I don't suppose you'd mind sharing some photos of your setup and gear, perhaps building guidelines if you have them? I'm decent at constructing things, and whatever I can't do, I've got a pretty good collection of family and friends that can. 

Also, thanks so so much for the link! For whatever reason I've been unable to find anything that can point me in the direction of joining the SCA, and I'd just resigned myself to waiting for the next Ren Faire and asking there.


----------



## smokeslastspot (Jan 11, 2012)

The sca main page may be easier to find info on if you are interested in joining. I had a high school teacher that first introduced me to it and I also have a couple co workers who are in so I've always had someone in person to ask questions of and rarely look at the website.

I can't post pictures at the moment but I can later. My work computer has photobucket blocked and that's where all my pics are. If I can get the internet at my house to work I will post what I have a bit later. I live kinda in a dead-ish zone as far as phone/internet signal. 

My coworker has the quintain, I think she said they just made up a plan for it using scrap parts.


----------



## DancingArabian (Jul 15, 2011)

Clearly we need to set up some groups and have at!

Anyone near central Maryland?
_Posted via Mobile Device_


----------



## smokeslastspot (Jan 11, 2012)

If anyone wants to come to arkansas they would be welcome! The group I was riding with has gotten too much trouble/drama to deal with so I have been playing by myself. The good thing about theses games is that they are a lot of fun either in a group or alone.


----------



## Country Boy (Jul 4, 2012)

I've never done any of those things. I've never even ridden English before.


----------



## Jessabel (Mar 19, 2009)

Hello, fellow corset enthusiast! :wave:

I've been tightlacing for about 6 months. So far, I've reduced my waist from 29'' to 24''. My goal is to have the classic Victorian ideal of 20 inches. I've never worn a riding corset, though. I've never even seen one for sale, but I'd love to try it.  I've always wanted to learn side saddle, too.


----------



## RubaiyateBandit (Jan 25, 2009)

So I got to snooping around the internet, and found building instructions for a quintain and ring tree and some other things. I figured I could share it here, if anyone else was interested.
Easy Equestrian Equipment

Already got all the stuff to make the ring tree/rings. x3


----------

◆ ◆ ◆ ◆ ◆ ◆ ◆

Exercise tasks:
(1) According to the forum thread, why is smokeslastspot unable to post pictures from work?
(2) Name each distinct username that appears as a post heading in the forum thread.
The material that comes after this thread has no connection to it.

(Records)
◆ ◆ ◆ ◆ ◆ ◆ ◆

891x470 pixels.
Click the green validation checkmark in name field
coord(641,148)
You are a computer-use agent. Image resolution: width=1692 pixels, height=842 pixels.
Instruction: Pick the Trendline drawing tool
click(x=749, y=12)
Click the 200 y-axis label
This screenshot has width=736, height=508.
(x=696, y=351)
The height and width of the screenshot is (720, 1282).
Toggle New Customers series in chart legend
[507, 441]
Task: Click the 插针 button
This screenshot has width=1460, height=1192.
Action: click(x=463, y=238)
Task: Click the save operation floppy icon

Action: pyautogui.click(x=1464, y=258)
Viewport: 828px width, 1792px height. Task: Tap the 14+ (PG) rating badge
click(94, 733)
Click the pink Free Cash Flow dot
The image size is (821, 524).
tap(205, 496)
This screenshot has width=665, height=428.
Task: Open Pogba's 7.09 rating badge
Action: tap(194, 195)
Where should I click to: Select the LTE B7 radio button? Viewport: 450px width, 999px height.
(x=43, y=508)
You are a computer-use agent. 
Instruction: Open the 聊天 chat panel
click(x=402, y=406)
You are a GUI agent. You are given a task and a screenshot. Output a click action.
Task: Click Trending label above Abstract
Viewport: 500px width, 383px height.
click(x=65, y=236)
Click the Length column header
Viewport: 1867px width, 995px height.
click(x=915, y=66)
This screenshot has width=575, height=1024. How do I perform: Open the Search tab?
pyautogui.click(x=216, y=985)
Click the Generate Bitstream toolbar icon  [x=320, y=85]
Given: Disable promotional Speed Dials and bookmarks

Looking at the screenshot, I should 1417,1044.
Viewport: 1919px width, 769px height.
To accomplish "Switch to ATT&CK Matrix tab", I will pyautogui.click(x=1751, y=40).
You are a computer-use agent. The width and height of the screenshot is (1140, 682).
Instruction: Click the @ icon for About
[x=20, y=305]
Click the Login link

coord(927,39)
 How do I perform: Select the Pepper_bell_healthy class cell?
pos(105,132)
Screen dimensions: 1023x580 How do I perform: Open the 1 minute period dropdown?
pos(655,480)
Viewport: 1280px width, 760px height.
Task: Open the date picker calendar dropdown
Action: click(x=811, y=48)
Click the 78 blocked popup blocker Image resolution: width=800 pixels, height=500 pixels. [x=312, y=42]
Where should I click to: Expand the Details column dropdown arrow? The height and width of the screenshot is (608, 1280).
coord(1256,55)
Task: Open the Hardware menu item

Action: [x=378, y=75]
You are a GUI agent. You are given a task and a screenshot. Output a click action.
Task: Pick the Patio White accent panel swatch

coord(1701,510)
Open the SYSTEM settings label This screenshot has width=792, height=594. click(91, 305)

◆ ◆ ◆ ◆ ◆ ◆ ◆

Answers by task:
(1) The work computer has photobucket blocked, and that is where all of smokeslastspot's pictures are stored.

(2) smokeslastspot, DancingArabian, Country Boy, Jessabel, RubaiyateBandit